(Stored records)
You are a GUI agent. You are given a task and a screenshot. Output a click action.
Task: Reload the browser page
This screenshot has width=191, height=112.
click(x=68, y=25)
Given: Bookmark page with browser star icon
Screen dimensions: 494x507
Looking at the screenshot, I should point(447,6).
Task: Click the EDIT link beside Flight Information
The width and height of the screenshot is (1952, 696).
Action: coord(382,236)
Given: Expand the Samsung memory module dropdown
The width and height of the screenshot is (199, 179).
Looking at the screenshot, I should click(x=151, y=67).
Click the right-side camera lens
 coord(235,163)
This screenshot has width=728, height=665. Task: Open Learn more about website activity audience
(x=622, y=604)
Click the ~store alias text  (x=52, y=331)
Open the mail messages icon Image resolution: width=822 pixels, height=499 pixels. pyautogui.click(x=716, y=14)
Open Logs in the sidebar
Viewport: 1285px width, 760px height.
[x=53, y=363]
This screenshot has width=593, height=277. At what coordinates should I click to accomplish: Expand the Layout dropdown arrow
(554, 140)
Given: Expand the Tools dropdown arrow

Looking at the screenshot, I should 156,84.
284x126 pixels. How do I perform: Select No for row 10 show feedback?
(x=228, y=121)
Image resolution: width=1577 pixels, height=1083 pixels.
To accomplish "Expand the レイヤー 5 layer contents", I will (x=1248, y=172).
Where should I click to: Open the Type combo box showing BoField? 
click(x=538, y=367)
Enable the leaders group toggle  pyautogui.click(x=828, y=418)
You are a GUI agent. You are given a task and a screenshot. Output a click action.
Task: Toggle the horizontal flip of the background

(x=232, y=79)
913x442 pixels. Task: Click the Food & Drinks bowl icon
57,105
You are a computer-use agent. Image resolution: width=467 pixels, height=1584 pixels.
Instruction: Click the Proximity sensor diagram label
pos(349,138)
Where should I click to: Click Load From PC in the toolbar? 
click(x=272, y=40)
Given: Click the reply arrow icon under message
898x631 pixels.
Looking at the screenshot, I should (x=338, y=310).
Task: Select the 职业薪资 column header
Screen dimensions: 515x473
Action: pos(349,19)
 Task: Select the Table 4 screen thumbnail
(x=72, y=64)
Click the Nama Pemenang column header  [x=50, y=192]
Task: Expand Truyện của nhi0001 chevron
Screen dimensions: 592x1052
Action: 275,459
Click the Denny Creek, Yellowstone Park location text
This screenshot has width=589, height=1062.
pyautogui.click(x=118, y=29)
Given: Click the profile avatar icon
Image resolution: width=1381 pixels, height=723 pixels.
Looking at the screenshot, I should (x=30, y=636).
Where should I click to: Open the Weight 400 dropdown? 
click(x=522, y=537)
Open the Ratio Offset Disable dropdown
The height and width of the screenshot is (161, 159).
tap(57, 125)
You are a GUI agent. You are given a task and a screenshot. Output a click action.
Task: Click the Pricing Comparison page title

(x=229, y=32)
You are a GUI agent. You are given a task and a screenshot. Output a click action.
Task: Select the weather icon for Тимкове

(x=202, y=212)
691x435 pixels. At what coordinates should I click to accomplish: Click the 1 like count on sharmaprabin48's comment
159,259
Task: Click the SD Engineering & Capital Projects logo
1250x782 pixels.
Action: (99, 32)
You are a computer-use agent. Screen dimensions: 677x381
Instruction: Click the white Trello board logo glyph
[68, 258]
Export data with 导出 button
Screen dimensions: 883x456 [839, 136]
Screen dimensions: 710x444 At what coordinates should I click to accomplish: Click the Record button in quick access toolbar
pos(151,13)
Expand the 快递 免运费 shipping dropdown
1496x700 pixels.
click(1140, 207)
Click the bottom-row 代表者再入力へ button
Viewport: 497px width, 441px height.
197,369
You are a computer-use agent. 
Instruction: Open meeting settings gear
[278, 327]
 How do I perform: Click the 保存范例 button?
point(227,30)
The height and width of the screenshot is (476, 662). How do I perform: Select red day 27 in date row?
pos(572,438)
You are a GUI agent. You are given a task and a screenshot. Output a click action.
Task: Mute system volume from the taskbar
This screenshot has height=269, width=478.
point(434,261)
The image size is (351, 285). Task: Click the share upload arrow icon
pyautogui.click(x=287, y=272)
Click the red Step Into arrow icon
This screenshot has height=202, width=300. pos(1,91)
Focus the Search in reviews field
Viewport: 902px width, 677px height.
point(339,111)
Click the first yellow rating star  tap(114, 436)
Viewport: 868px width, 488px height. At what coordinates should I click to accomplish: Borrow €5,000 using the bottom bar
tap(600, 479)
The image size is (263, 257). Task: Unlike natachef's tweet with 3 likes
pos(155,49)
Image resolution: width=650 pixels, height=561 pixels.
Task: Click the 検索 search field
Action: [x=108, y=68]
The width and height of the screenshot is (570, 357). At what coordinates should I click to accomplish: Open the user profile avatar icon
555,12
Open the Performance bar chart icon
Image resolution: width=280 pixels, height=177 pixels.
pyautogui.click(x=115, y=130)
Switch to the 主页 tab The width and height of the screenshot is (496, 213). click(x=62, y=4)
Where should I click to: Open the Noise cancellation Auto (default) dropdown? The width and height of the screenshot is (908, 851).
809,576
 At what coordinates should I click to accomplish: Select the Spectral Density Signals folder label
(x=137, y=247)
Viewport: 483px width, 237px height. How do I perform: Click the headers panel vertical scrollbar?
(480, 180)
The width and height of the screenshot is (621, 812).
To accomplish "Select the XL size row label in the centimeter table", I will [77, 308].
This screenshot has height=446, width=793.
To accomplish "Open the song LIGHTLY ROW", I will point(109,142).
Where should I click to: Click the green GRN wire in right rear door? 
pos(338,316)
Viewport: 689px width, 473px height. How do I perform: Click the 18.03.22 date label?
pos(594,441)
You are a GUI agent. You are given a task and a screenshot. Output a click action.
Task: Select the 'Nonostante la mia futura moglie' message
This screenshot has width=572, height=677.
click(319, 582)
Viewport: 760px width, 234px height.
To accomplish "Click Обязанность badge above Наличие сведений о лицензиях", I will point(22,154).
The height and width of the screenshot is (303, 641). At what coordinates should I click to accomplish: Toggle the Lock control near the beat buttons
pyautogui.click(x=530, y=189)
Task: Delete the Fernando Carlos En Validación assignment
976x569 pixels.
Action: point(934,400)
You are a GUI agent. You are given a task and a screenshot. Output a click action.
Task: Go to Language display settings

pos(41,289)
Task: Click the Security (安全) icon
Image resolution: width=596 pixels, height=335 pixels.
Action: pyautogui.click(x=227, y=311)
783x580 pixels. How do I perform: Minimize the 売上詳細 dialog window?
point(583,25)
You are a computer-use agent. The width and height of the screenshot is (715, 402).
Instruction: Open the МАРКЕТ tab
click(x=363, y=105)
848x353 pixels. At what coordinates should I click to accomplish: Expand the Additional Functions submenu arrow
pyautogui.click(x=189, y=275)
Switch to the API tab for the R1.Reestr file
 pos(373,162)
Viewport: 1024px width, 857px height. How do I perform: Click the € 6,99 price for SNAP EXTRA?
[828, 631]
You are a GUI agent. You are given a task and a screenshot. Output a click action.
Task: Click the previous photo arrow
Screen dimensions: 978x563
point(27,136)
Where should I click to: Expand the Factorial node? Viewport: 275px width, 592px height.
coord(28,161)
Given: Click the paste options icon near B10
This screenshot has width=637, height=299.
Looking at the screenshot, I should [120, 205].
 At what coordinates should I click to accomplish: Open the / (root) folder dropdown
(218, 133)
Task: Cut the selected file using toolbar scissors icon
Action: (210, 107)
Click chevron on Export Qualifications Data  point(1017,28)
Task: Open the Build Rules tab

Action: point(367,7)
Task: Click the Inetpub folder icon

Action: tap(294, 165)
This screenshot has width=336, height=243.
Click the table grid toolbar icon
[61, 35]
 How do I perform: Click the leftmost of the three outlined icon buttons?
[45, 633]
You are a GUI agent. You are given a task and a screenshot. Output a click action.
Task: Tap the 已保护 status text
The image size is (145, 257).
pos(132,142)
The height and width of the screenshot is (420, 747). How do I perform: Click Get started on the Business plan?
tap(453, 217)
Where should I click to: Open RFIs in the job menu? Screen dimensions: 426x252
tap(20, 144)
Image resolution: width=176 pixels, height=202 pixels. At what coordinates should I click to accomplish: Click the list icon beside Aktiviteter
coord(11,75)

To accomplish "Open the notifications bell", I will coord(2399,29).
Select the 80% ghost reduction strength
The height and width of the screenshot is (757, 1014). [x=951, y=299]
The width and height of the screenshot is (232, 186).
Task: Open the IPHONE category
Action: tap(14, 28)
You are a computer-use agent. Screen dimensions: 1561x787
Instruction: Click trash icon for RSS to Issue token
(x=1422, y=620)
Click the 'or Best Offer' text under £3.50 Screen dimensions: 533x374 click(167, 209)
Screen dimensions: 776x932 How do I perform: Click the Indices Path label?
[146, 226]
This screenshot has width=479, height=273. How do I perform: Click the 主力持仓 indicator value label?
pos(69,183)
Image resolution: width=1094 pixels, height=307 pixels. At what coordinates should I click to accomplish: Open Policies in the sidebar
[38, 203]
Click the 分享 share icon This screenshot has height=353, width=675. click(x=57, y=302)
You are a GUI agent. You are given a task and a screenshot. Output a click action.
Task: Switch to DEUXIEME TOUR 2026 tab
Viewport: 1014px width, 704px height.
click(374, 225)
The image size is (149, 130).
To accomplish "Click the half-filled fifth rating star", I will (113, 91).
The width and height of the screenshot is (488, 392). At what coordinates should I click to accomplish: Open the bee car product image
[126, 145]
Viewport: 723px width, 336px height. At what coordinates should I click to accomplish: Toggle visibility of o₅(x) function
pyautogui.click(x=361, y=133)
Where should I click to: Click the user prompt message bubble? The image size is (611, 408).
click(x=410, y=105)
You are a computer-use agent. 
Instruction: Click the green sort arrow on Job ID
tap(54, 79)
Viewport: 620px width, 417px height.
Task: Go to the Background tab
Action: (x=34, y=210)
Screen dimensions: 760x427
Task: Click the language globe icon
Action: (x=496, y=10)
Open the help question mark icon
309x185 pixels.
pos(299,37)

EXERCISE REQUIREMENTS
Please show every line above that includes the word "computer".

RESULT OF THIS EXERCISE
You are a computer-use agent. Image resolution: width=467 pixels, height=1584 pixels.
You are a computer-use agent. Screen dimensions: 677x381
You are a computer-use agent. 
You are a computer-use agent. The width and height of the screenshot is (715, 402).
You are a computer-use agent. Screen dimensions: 1561x787
You are a computer-use agent. 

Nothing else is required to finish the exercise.